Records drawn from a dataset

BEGIN

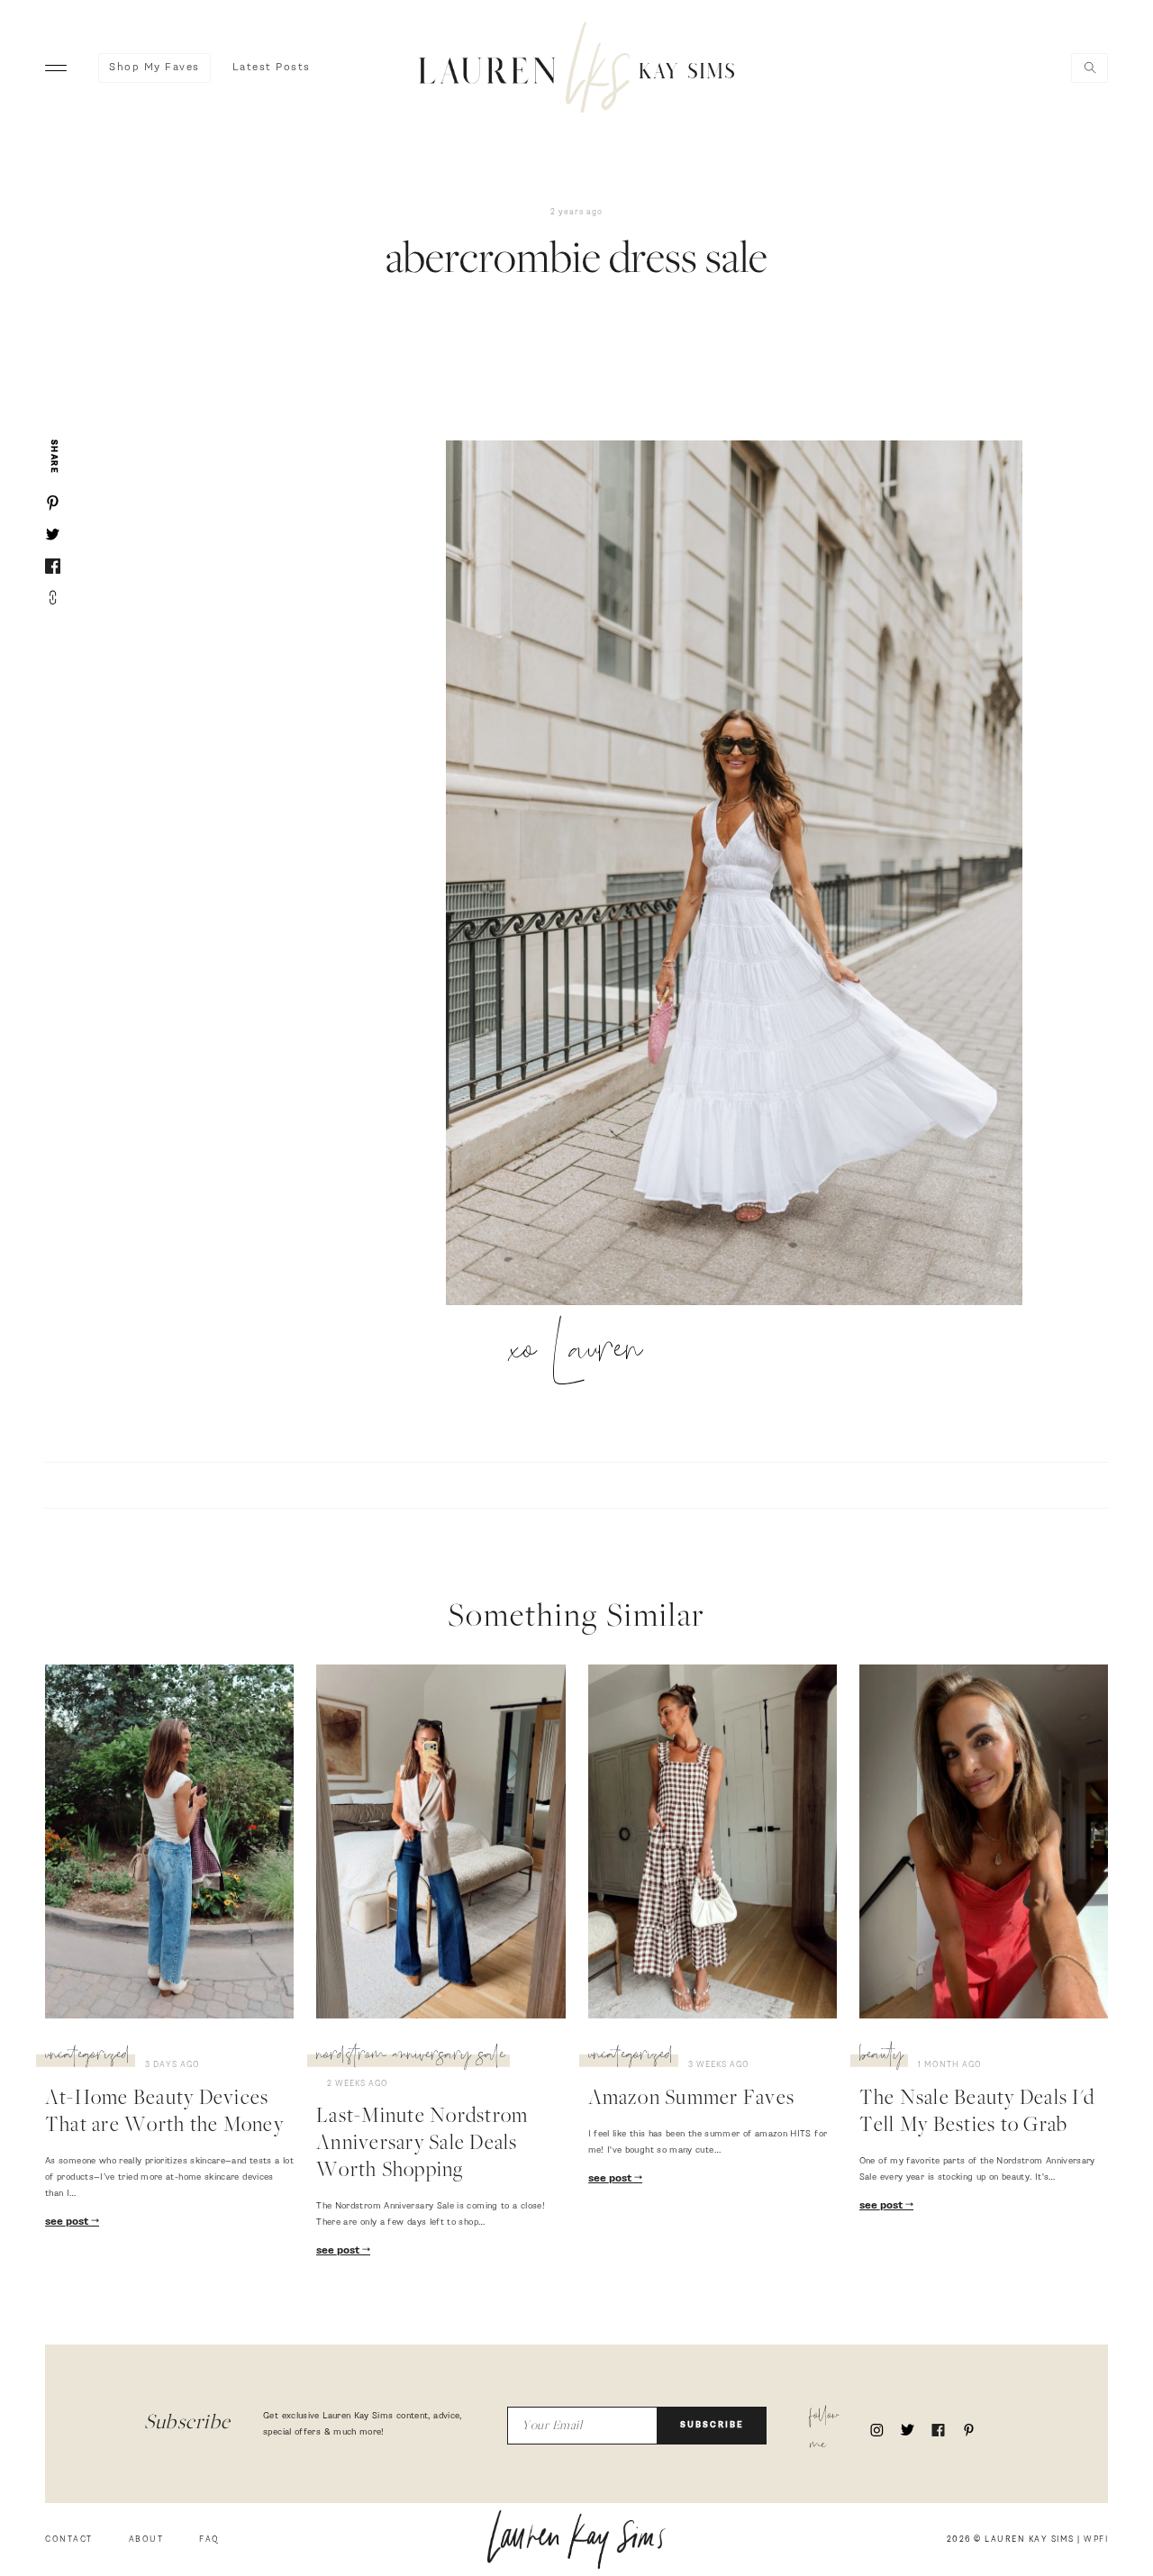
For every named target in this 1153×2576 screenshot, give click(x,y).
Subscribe (712, 2425)
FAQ (209, 2539)
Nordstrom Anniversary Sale (410, 2057)
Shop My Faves (154, 67)
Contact (69, 2539)
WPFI (1096, 2539)
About (146, 2539)
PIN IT (742, 874)
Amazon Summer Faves (691, 2099)
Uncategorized (88, 2057)
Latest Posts (271, 67)
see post (68, 2222)
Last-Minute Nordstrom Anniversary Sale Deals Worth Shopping (422, 2144)
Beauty (881, 2057)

END

_Aim of the task_:
Where the string "Nordstrom" appears in a line of the entries, count that line, and state the total alone.

_Exercise output_:
2